To describe the long-term outcomes and in vivo confocal microscopic (IVCM) and histopathological findings after corneal neurotization surgery.Methods:
We included 2 patients who underwent corneal neurotization surgery for severe unilateral neurotrophic keratopathy secondary to cerebellopontine angle meningioma. Corneal sensation was measured using the Cochet–Bonnet esthesiometer (CBE) (0–60 mm). IVCM was performed using the Heidelberg HRT3 Rostock Corneal Module. Histopathological examination was performed on the excised corneoscleral disc of patient 2.Results:
In patient 1, corneal sensation improved from 0 mm preoperatively to 60 mm in all 4 quadrants by 2 years postoperatively and was maintained at 5 years postoperatively with identifiable subbasal and stromal corneal nerves on IVCM. In patient 2, corneal sensation improved from 0 mm preoperatively to 10 mm in 3 quadrants (9 months postoperatively) but returned to 0 mm in all quadrants by 2 years postoperatively. IVCM failed to identify any subbasal and stromal corneal nerves. At 5 years postoperatively, evisceration was performed to ameliorate uncontrolled and persistent ocular pain and poor cosmesis. Histopathological examination of the excised corneoscleral disc confirmed the presence of normal-sized, central corneal stromal nerve fascicles but without direct continuity with the transplanted perilimbal nerve bundles.Conclusions:
Our study elucidates the mechanism of corneal neurotization surgery at a cellular level.
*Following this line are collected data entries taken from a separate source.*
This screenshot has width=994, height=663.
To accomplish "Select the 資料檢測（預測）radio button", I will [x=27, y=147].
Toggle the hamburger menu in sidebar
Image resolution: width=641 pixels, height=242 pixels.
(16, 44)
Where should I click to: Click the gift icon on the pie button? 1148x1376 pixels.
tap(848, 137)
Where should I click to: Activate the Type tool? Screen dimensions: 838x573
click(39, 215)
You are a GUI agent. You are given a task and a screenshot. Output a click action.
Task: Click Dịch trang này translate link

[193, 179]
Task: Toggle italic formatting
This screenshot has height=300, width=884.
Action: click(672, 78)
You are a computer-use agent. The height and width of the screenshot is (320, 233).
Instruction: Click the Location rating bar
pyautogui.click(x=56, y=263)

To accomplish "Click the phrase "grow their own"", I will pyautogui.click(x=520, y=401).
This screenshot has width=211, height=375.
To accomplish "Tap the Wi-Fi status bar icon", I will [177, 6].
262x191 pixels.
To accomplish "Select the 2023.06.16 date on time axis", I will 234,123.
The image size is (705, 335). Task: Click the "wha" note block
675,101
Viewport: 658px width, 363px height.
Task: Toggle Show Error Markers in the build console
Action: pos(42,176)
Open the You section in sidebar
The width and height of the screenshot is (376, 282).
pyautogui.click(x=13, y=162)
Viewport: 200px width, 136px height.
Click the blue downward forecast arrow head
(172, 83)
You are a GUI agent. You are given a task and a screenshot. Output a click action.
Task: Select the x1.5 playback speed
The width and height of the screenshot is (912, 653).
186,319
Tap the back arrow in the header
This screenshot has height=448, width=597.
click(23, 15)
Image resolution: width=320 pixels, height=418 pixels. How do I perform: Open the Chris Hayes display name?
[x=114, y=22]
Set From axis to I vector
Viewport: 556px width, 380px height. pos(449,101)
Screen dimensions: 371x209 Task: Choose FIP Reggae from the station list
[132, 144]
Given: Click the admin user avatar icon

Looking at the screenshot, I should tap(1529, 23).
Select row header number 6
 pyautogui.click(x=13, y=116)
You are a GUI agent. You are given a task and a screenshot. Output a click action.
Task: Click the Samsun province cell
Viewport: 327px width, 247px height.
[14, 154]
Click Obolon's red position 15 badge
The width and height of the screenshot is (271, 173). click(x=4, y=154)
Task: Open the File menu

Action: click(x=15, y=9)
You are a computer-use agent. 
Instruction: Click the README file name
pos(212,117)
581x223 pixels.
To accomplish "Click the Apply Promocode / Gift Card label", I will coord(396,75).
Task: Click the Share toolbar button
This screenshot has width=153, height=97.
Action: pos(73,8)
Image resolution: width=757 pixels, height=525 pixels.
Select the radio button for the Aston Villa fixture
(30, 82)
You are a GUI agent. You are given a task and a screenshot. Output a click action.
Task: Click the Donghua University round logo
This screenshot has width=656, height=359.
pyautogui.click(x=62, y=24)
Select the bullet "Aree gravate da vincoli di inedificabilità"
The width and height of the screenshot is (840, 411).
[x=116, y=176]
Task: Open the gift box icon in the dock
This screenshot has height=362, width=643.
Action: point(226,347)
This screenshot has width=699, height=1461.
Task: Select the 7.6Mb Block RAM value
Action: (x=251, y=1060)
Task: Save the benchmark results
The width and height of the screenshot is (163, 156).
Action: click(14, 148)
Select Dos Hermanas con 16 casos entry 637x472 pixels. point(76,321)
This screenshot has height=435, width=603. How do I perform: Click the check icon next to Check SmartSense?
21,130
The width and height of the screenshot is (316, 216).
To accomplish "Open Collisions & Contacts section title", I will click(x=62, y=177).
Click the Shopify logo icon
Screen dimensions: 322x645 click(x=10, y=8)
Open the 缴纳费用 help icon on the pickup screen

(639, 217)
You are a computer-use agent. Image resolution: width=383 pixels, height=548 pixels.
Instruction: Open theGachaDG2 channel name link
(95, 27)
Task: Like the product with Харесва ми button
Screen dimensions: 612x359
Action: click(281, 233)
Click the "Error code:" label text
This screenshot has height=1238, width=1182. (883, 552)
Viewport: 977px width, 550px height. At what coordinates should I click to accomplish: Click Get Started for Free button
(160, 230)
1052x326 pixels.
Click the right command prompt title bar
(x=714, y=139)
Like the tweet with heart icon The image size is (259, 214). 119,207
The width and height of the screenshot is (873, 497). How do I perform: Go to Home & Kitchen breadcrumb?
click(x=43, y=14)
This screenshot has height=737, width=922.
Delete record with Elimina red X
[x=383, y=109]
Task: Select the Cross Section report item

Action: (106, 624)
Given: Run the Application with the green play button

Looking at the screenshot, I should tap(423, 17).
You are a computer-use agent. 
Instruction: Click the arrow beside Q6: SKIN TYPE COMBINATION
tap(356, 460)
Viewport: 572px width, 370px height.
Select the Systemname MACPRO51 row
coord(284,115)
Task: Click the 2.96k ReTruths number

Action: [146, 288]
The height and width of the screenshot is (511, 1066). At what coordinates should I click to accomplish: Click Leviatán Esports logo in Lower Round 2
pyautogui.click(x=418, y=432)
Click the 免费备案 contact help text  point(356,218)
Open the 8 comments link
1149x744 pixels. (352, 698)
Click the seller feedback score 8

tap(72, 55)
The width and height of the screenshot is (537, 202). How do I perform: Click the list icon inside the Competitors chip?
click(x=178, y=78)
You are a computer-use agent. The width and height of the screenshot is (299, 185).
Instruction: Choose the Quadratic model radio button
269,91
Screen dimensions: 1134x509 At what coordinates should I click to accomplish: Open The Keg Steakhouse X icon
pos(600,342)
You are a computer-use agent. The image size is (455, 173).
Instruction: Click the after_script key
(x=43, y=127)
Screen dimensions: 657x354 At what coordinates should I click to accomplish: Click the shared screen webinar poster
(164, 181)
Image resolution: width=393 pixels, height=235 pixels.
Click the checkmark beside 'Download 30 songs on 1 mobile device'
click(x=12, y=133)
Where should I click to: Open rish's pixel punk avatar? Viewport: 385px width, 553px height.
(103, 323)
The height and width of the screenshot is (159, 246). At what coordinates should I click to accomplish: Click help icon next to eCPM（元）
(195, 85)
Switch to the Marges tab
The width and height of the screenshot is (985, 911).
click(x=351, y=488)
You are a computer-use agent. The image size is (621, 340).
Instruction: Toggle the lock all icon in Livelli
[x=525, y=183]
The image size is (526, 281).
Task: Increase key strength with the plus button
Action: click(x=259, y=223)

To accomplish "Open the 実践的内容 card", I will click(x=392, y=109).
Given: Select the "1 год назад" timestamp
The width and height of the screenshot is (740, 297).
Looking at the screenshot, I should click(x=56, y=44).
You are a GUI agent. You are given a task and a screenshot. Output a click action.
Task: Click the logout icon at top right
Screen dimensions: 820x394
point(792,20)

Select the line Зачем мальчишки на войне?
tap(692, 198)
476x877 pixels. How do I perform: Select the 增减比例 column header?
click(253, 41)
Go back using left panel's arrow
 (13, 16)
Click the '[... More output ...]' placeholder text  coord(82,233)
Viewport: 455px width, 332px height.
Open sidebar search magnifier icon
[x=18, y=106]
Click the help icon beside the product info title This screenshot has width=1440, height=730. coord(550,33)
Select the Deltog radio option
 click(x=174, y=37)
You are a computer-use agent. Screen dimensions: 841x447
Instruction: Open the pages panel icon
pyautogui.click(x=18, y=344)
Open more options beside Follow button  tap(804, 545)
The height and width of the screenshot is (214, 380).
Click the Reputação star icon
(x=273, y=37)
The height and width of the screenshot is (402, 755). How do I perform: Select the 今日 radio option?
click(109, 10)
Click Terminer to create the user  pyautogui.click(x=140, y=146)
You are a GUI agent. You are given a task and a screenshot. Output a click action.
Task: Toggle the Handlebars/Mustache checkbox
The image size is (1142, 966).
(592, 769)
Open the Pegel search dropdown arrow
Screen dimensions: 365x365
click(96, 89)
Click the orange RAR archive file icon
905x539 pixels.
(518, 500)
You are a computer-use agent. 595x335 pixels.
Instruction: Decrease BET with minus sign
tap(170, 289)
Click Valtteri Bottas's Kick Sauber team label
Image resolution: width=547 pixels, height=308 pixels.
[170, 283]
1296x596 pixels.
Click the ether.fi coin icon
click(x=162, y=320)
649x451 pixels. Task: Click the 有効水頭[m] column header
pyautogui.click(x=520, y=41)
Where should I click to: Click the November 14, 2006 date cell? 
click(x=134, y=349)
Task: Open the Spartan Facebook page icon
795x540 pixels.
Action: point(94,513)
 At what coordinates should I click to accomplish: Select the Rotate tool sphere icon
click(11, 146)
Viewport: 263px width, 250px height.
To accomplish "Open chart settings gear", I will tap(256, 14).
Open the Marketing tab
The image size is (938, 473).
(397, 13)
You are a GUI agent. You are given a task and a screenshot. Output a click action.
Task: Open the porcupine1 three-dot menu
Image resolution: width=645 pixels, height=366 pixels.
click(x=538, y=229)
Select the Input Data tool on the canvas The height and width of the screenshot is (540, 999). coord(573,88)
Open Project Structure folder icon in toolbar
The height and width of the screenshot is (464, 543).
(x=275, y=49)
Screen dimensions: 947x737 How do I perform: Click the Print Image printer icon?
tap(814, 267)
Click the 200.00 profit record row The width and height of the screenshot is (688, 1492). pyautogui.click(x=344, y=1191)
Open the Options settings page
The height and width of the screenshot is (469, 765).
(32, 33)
Although only 1 patient achieved long-term improvement in corneal sensation postoperatively, the findings on IVCM and histopathological examination suggest that partial regeneration/maintenance of corneal nerves after corneal neurotization surgery is likely attributed to the paracrine neurotrophic support, instead of direct sprouting, from the perilimbal transplanted nerve fascicles.